Paul Eastman, une fois assis sur la chaise, dit : – Mon ami, c'est à la demande de deux esprits errants du Moyen Âge, Messieurs Vuk Branković et Hildegaire de Rochechouart...

Vuk, d'un air faussement vexé, commente : « Pff ! Personne aujourd'hui ne me témoigne de respect ! Quelle malpolitesse ! Monsieur, il est important de mentionner nos titres de noblesse. »

Paul Eastman réplique : – Désolé, je ne me souviens pas des titres... Mais ne vous vexez pas !

Vuk, d'un air sérieux : – Comme vous êtes sympathique, je vous pardonne. Je comprends très bien que personne n'a aucun titre de noblesse ! Dieu que les temps ont changé !

L'esprit errant se signe.

Paul, à l'adresse de Kenneth Neely, qui lui jette un regard interrogateur (puisqu'il n'a entendu que les répliques de son ami, mais pas les propos de l'esprit errant) : – Simplement, Monsieur Vuk Branković feint de se vexer de mon oubli de son titre de noblesse, mais comme il me trouve sympathique et qu'il comprend que personne aujourd'hui ne porte de tel titre, il me pardonne mon erreur.

Kenneth Neely intervient : – Au moins, ils ont un sens de l'humour, tes esprits !
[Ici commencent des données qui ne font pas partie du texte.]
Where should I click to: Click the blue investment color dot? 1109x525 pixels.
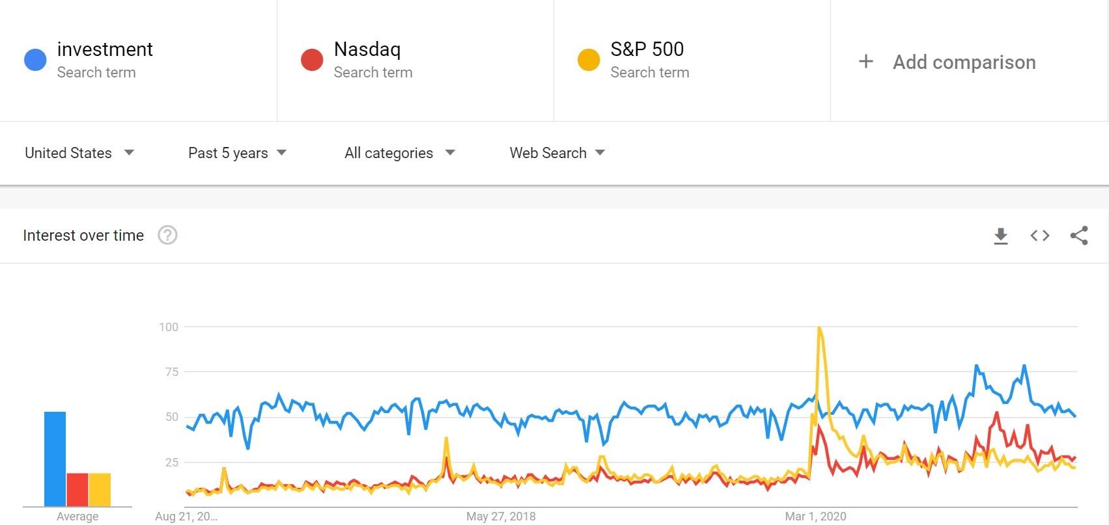point(35,60)
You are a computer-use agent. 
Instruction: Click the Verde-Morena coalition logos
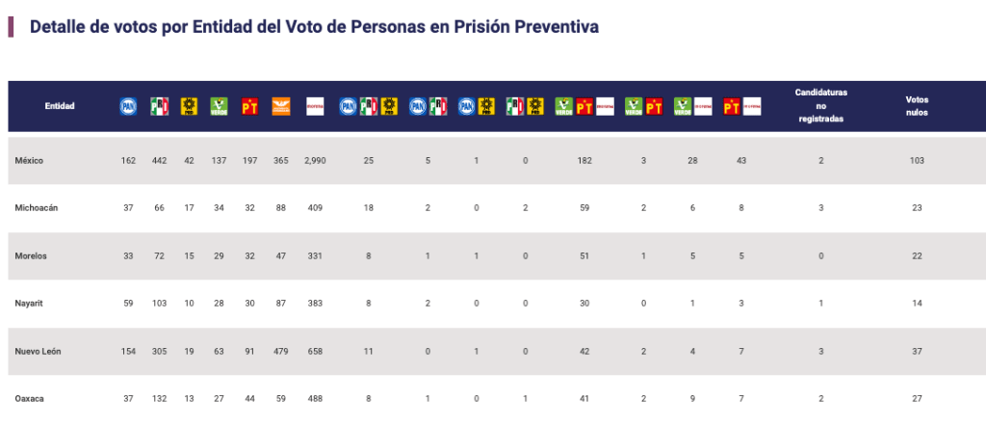[693, 106]
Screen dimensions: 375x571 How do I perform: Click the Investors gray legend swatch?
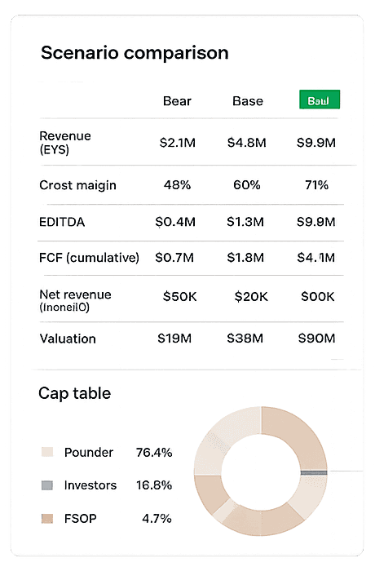pos(47,485)
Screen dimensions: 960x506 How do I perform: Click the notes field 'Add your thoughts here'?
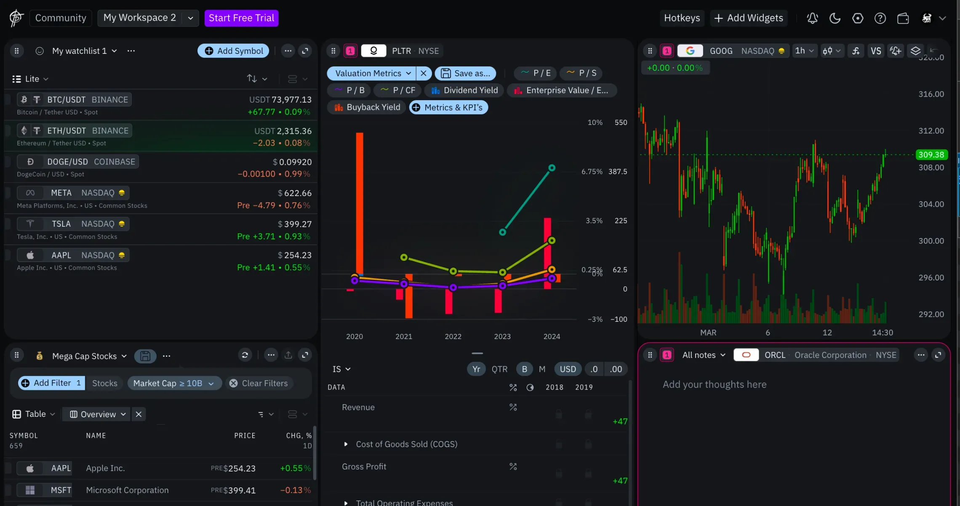point(715,384)
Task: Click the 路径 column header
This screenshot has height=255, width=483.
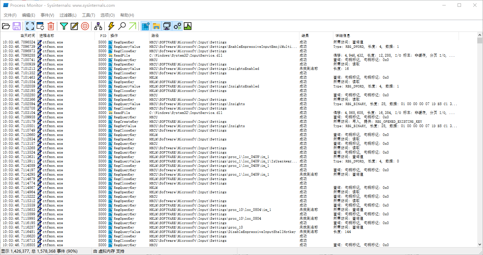Action: (x=155, y=36)
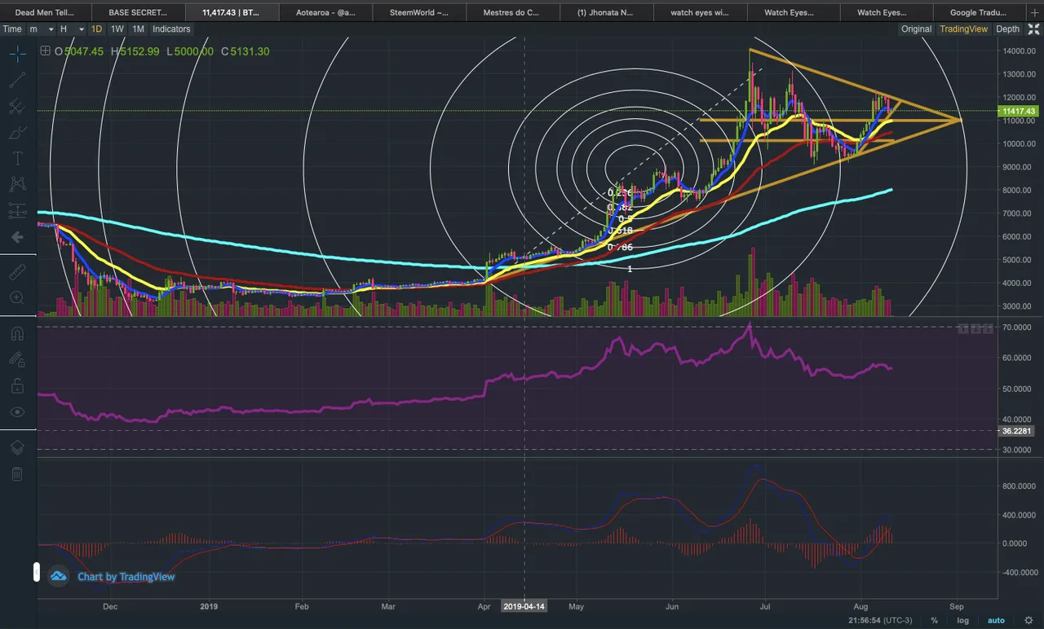Open the object tree layers icon
The image size is (1044, 629).
point(17,447)
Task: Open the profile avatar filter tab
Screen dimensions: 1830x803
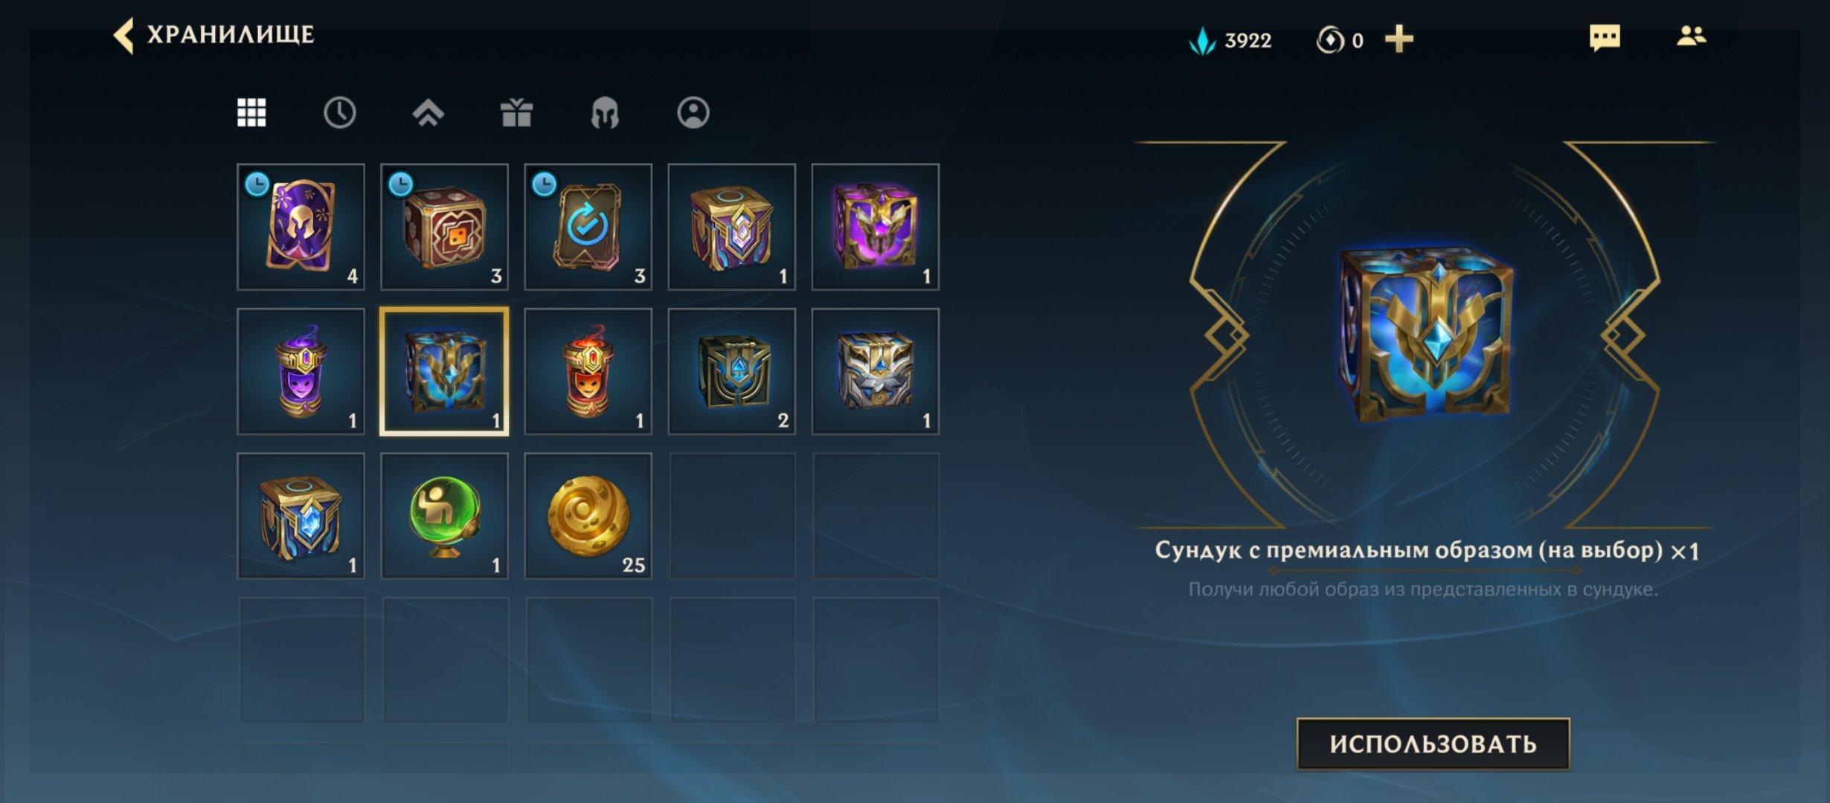Action: pos(693,113)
Paul : – D'abord, je te corrige: ils ne sont pas mes esprits, mais les tiens.

– Alors là, c'est sérieux ! Et, que me veulent-ils ?

– Que tu mènes une enquête pour savoir ton rapport avec eux. Vuk Branković te recommande de débuter en recherchant sur lui et sa famille. Une fois les faits historiques sur Monsieur Branković, ses fils et petits-fils seront trouvés, fies-toi à tes rêves et à ton intuition pour comprendre ton rapport avec lui. De même pour Monsieur Hildegaire de Rochechouart (et dans ce cas, une recherche sur les autres nobles français du Limousin). Mais ton fils... Carl... aussi devra mener l'enquête en parallèle... Et elle s'annonce difficile, mais bonne chance à vous deux !

Lorsque l'avocat entend le nom de son fils aîné, sa mine se renfrogne pendant quelques secondes. Il se ressaisit et dit : – Merci Paul, d'être venu ! Passes une bonne journée !

– De même pour toi !

Les deux esprits errants du Moyen Âge, contents, confirment d'un hochement de tête les propos des deux vivants, se signent puis disparaissent de la vue de Paul Eastman. Et le policier sort discrètement du cabinet de l'avocat. Ce dernier file après son quart de travail au bureau du policier-enquêteur David Rosenthal pour lui soumettre les recherches sur Vuk Branković et sur Hildegaire de Rochechouart. Celui-ci lui promet de lui rapporter les résultats de ses recherches. Il débute alors une recherche sur son ordinateur de bureau pour identifier des informations pertinentes, et surtout pour repérer quelques livres d'histoire et documents d'archives qui pourront être pertinents.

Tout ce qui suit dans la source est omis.